Victor Lazarte: (37:09) Yeah. And just adding on this, I think the technology to produce these personalized videos is so new. Some of the applications that people make, we have to test a bunch of things, and in the beginning, not everything resonates, right? So for example, you can receive a video from your boss that is just your name being personalized, that doesn't make you feel good. But at the same time, a video that is personalized, to just, Oh, I'm going to make you feel like this was made exclusive for you, and that's the only value. No, imagine it's a video where we intake all the information about the stuff that you care about, and we personalize not to make you feel special, but we personalize because we actually are going to deliver the contents that you care most about. I think as we find more and more of those applications, then people start feeling like this technology is really in their favor, right? I think it's a process. It's a process iteration until people find the right use cases.

Nathan Labenz: (38:10) So I guess that's a good transition to the future of the technology, future of the product. If I recall correctly from the no priors episode, I believe you said 40 employees at the company today?

Joshua Xu: (38:23) Yeah, we have about 40 and 50, somewhere around that. Yeah.

Nathan Labenz: (38:27) So I'm just doing a little back of the envelope math. If you're doing 35,000,000 in annual revenue, that would seem to be plenty to cover the employee base.
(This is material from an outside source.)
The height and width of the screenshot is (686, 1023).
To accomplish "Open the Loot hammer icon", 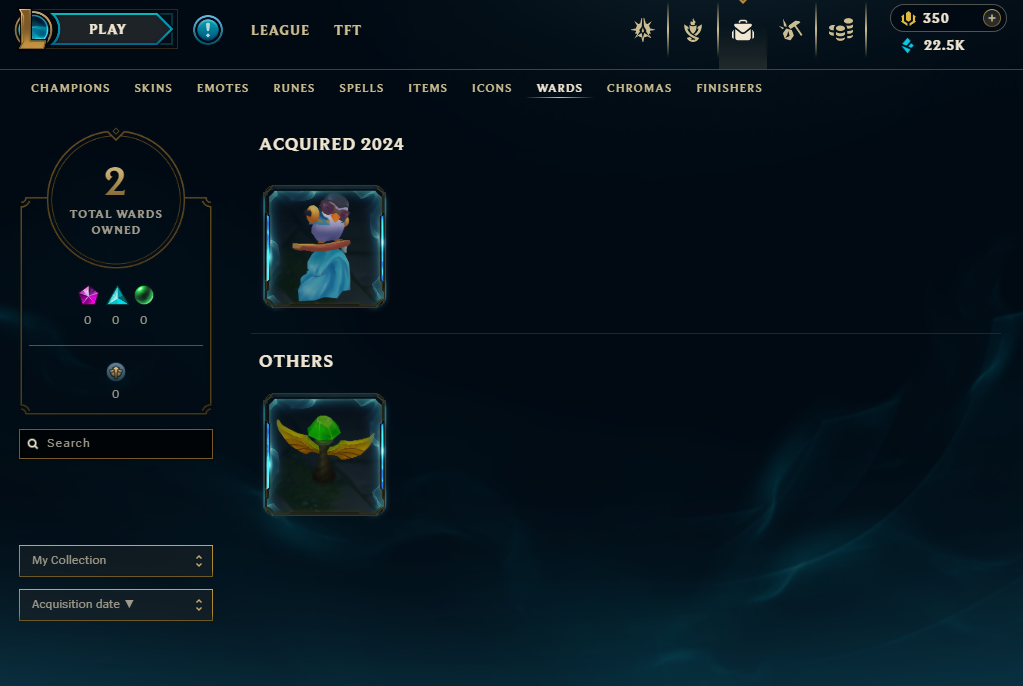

And so 1 would then assume that a fresh slug of capital would be going into a lot of compute, maybe like licensing of underlying content as well. Like, what's the kind of, you know, use of proceeds here and what is sort of the next big act for HeyGen?

Joshua Xu: (38:53) So when we initially found the company, I think you touched a little bit about when you look at HeyGen as a customer, as a user today, you saw that mainly as a featuring the avatar videos. That is the main power of the HeyGen platform today. But we actually never see us as a avatar company. What we really, really want is solving the problem of generating a video for businesses. And if you look at really the way how we solve that is to sequence it in the way that we want to solve the a role problem first. What I meant by a role is mainly the human spokesperson, the avatar, the actor piece. I think there's a big piece is still not solved in the industry. It's actually the b roll. Right? All this background music, transition animation, stuff like that. You know, I think the next act for HeyGen, 100% we want to continue to improve the quality, improve the engagement on the a role piece. But also, I think putting a lot of investment on b role generation is another thing that will be critical for us to achieve our mission to generate the entire video end to end. I think that involve mostly probably model training, investing in the talent, product development, stuff like that.

Nathan Labenz: (40:07) So maybe taking those 2 things in turn, in terms of improving the quality, is that something that you have to, like, scale up a base model for? Is there, like, a scaling law for avatar video generation, or is it more about, like, a reinforcement learning approach where it's not so compute intensive but more about, like, actual user feedback? Like, what is the kind of key input to improving quality on the current margin?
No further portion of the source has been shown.